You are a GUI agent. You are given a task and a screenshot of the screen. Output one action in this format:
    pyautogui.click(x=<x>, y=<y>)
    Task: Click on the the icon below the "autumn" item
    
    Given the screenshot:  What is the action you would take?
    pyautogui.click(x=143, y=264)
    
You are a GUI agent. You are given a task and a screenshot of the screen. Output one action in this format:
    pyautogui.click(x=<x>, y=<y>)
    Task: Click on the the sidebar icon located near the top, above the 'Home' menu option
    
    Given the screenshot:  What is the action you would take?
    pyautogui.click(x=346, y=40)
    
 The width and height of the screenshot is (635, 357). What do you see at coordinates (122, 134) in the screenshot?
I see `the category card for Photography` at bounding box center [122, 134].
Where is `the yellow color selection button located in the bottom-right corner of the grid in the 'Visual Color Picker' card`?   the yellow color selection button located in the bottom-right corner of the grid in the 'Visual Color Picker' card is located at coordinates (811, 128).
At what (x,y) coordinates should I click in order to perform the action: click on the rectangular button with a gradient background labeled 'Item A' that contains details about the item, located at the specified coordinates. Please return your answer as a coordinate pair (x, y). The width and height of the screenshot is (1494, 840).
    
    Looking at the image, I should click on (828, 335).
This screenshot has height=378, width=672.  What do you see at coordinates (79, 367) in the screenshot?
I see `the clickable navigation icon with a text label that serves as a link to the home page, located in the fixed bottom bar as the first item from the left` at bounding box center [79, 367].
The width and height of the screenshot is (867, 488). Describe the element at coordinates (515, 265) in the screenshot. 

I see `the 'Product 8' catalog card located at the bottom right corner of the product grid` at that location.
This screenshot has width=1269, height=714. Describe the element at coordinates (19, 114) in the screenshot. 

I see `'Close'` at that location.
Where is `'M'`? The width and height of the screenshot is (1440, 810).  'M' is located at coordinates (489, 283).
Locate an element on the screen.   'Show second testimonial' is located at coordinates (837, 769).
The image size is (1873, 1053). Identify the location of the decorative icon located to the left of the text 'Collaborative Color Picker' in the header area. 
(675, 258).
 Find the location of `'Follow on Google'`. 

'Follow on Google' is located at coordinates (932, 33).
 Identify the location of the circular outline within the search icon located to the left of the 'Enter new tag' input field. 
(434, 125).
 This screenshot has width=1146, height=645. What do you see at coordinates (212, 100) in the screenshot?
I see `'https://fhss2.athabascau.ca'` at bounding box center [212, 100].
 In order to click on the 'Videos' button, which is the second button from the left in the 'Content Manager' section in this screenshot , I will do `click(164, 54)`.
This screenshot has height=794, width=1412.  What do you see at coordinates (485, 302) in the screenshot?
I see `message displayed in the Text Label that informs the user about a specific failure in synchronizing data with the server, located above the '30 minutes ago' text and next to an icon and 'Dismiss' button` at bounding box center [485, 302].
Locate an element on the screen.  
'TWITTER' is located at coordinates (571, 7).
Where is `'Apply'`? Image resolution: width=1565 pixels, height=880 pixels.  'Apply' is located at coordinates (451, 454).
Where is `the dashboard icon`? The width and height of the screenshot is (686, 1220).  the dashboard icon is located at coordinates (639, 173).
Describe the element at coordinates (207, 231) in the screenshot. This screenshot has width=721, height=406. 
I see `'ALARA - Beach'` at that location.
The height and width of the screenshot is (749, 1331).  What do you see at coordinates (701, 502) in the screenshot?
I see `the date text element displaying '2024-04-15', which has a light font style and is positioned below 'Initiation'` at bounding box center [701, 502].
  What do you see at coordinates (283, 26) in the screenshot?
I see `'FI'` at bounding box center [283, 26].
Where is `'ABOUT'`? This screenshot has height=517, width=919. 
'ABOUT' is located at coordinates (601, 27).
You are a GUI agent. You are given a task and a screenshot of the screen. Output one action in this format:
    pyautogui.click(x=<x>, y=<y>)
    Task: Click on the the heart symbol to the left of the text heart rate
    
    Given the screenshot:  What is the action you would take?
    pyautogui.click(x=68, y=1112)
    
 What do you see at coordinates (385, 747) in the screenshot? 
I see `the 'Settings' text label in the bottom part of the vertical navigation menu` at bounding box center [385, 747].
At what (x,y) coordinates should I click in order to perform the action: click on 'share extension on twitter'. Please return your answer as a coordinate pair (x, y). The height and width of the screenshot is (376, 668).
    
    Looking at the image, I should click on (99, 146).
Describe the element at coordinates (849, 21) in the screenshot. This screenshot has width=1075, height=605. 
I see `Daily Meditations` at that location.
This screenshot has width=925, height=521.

·····

(The request)
Rewrite the listing above, replacing every instance of "GUI agent" with "screen assistant" and leaving everything else unchanged.

(The completed task)
You are a screen assistant. You are given a task and a screenshot of the screen. Output one action in this format:
    pyautogui.click(x=<x>, y=<y>)
    Task: Click on the the icon below the "autumn" item
    
    Given the screenshot:  What is the action you would take?
    pyautogui.click(x=143, y=264)
    
You are a screen assistant. You are given a task and a screenshot of the screen. Output one action in this format:
    pyautogui.click(x=<x>, y=<y>)
    Task: Click on the the sidebar icon located near the top, above the 'Home' menu option
    
    Given the screenshot:  What is the action you would take?
    pyautogui.click(x=346, y=40)
    
 The width and height of the screenshot is (635, 357). What do you see at coordinates (122, 134) in the screenshot?
I see `the category card for Photography` at bounding box center [122, 134].
Where is `the yellow color selection button located in the bottom-right corner of the grid in the 'Visual Color Picker' card`?   the yellow color selection button located in the bottom-right corner of the grid in the 'Visual Color Picker' card is located at coordinates (811, 128).
At what (x,y) coordinates should I click in order to perform the action: click on the rectangular button with a gradient background labeled 'Item A' that contains details about the item, located at the specified coordinates. Please return your answer as a coordinate pair (x, y). The width and height of the screenshot is (1494, 840).
    
    Looking at the image, I should click on (828, 335).
This screenshot has height=378, width=672.  What do you see at coordinates (79, 367) in the screenshot?
I see `the clickable navigation icon with a text label that serves as a link to the home page, located in the fixed bottom bar as the first item from the left` at bounding box center [79, 367].
The width and height of the screenshot is (867, 488). Describe the element at coordinates (515, 265) in the screenshot. 

I see `the 'Product 8' catalog card located at the bottom right corner of the product grid` at that location.
This screenshot has width=1269, height=714. Describe the element at coordinates (19, 114) in the screenshot. 

I see `'Close'` at that location.
Where is `'M'`? The width and height of the screenshot is (1440, 810).  'M' is located at coordinates (489, 283).
Locate an element on the screen.   'Show second testimonial' is located at coordinates (837, 769).
The image size is (1873, 1053). Identify the location of the decorative icon located to the left of the text 'Collaborative Color Picker' in the header area. 
(675, 258).
 Find the location of `'Follow on Google'`. 

'Follow on Google' is located at coordinates (932, 33).
 Identify the location of the circular outline within the search icon located to the left of the 'Enter new tag' input field. 
(434, 125).
 This screenshot has width=1146, height=645. What do you see at coordinates (212, 100) in the screenshot?
I see `'https://fhss2.athabascau.ca'` at bounding box center [212, 100].
 In order to click on the 'Videos' button, which is the second button from the left in the 'Content Manager' section in this screenshot , I will do `click(164, 54)`.
This screenshot has height=794, width=1412.  What do you see at coordinates (485, 302) in the screenshot?
I see `message displayed in the Text Label that informs the user about a specific failure in synchronizing data with the server, located above the '30 minutes ago' text and next to an icon and 'Dismiss' button` at bounding box center [485, 302].
Locate an element on the screen.  
'TWITTER' is located at coordinates (571, 7).
Where is `'Apply'`? Image resolution: width=1565 pixels, height=880 pixels.  'Apply' is located at coordinates (451, 454).
Where is `the dashboard icon`? The width and height of the screenshot is (686, 1220).  the dashboard icon is located at coordinates (639, 173).
Describe the element at coordinates (207, 231) in the screenshot. This screenshot has width=721, height=406. 
I see `'ALARA - Beach'` at that location.
The height and width of the screenshot is (749, 1331).  What do you see at coordinates (701, 502) in the screenshot?
I see `the date text element displaying '2024-04-15', which has a light font style and is positioned below 'Initiation'` at bounding box center [701, 502].
  What do you see at coordinates (283, 26) in the screenshot?
I see `'FI'` at bounding box center [283, 26].
Where is `'ABOUT'`? This screenshot has height=517, width=919. 
'ABOUT' is located at coordinates (601, 27).
You are a screen assistant. You are given a task and a screenshot of the screen. Output one action in this format:
    pyautogui.click(x=<x>, y=<y>)
    Task: Click on the the heart symbol to the left of the text heart rate
    
    Given the screenshot:  What is the action you would take?
    pyautogui.click(x=68, y=1112)
    
 What do you see at coordinates (385, 747) in the screenshot? 
I see `the 'Settings' text label in the bottom part of the vertical navigation menu` at bounding box center [385, 747].
At what (x,y) coordinates should I click in order to perform the action: click on 'share extension on twitter'. Please return your answer as a coordinate pair (x, y). The height and width of the screenshot is (376, 668).
    
    Looking at the image, I should click on (99, 146).
Describe the element at coordinates (849, 21) in the screenshot. This screenshot has width=1075, height=605. 
I see `Daily Meditations` at that location.
This screenshot has width=925, height=521.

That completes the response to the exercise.